● **AIM OF THE EXERCISE**
What is the number of lines in the data below that contain "computer"? Answer with that number and no other words.

● **MATERIAL FOR THIS TASK**
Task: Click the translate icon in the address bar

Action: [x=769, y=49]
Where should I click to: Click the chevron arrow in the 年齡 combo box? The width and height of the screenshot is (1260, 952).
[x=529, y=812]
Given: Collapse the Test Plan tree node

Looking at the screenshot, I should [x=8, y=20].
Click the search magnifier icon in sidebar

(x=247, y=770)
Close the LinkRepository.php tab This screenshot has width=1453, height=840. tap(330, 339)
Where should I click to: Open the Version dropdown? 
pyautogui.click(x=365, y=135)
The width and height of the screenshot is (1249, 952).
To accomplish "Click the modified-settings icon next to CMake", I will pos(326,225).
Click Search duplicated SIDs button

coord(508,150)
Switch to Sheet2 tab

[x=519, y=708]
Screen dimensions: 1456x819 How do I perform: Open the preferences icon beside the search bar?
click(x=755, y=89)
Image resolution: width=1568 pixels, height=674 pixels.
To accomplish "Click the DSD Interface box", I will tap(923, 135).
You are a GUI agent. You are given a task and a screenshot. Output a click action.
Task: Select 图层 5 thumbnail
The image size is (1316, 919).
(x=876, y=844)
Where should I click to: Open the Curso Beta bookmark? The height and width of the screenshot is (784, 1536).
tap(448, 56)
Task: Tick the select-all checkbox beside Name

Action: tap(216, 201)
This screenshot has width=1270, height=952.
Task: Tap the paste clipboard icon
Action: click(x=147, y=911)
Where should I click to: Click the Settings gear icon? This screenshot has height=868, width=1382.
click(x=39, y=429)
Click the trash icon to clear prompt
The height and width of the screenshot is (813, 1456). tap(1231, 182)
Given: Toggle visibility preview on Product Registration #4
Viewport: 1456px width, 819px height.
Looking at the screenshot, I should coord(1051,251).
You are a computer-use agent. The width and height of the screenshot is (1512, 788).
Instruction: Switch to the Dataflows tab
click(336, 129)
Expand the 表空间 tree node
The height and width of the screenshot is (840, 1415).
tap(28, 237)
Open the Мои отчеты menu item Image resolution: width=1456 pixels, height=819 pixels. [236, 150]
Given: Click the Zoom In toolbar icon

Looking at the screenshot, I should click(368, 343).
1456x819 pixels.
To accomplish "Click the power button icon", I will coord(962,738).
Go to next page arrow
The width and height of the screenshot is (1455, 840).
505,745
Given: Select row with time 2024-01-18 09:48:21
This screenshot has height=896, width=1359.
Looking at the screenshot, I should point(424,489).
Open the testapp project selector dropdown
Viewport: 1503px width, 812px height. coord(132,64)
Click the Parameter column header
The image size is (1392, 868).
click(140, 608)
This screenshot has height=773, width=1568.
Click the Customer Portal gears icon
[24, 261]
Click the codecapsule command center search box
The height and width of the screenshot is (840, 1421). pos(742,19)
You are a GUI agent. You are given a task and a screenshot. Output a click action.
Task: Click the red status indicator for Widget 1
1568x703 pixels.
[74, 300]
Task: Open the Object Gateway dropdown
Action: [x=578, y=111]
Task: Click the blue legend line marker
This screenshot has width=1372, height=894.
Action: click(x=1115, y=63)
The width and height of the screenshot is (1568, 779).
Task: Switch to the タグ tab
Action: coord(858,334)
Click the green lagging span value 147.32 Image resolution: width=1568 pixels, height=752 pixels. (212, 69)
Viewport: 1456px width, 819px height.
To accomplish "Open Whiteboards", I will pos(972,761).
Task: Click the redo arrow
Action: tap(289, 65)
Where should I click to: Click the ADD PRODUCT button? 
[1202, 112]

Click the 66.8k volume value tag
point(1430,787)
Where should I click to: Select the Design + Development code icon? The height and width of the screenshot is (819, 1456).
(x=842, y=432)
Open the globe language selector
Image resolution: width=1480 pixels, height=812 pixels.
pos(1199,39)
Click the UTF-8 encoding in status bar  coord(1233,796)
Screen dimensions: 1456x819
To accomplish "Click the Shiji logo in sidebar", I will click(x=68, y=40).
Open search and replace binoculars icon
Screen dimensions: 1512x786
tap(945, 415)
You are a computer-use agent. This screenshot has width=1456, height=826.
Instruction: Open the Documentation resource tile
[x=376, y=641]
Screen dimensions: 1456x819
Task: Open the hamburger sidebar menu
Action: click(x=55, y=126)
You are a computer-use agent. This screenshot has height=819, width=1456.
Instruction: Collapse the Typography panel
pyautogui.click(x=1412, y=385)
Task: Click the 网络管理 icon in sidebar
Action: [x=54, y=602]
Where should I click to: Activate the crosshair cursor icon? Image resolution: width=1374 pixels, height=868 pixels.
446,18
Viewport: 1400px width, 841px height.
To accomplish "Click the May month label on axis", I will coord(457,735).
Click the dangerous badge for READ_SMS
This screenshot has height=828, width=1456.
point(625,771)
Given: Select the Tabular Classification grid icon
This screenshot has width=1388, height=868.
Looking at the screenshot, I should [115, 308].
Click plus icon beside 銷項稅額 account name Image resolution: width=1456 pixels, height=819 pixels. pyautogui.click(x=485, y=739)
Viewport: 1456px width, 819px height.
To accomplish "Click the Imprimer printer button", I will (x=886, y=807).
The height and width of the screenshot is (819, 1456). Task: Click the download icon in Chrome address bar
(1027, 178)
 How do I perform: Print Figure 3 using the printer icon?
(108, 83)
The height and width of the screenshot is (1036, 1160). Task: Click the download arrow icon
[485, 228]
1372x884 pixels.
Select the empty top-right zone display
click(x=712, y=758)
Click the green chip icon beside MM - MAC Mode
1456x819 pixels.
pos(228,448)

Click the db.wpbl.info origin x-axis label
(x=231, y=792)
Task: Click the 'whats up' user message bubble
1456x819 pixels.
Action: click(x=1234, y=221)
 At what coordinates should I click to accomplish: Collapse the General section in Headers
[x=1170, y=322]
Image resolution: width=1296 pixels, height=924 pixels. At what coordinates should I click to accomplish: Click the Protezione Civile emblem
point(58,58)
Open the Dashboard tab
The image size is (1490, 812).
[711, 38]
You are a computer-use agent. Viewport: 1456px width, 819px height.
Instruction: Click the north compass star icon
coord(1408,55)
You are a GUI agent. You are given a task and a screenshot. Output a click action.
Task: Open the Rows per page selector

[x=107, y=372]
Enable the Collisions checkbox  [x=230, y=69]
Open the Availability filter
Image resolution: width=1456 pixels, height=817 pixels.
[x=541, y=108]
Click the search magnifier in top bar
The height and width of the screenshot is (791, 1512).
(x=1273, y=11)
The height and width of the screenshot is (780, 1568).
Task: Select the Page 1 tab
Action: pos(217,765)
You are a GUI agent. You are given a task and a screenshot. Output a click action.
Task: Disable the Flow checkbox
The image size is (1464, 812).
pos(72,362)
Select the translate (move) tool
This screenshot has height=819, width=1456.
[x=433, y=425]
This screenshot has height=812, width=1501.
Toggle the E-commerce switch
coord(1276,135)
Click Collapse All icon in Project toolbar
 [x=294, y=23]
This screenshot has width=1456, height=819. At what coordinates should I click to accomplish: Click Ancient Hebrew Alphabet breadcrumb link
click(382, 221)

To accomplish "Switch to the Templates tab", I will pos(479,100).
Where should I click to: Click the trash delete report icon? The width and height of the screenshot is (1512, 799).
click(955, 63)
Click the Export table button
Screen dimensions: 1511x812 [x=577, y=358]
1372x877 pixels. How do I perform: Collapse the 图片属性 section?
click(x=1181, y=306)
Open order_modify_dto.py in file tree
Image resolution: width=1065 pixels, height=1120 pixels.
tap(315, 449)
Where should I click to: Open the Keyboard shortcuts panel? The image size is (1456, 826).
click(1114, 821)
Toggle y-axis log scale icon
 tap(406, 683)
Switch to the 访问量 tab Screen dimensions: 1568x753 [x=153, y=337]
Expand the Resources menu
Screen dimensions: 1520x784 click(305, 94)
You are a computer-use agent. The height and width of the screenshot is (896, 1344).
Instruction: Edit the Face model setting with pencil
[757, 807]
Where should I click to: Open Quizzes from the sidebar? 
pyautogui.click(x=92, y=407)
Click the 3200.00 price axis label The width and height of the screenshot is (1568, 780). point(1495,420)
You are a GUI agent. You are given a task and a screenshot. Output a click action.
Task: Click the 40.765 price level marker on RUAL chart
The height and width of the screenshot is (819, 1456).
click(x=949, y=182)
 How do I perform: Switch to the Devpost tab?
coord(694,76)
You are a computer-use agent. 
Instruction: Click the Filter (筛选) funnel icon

● **EXERCISE OUTPUT**
6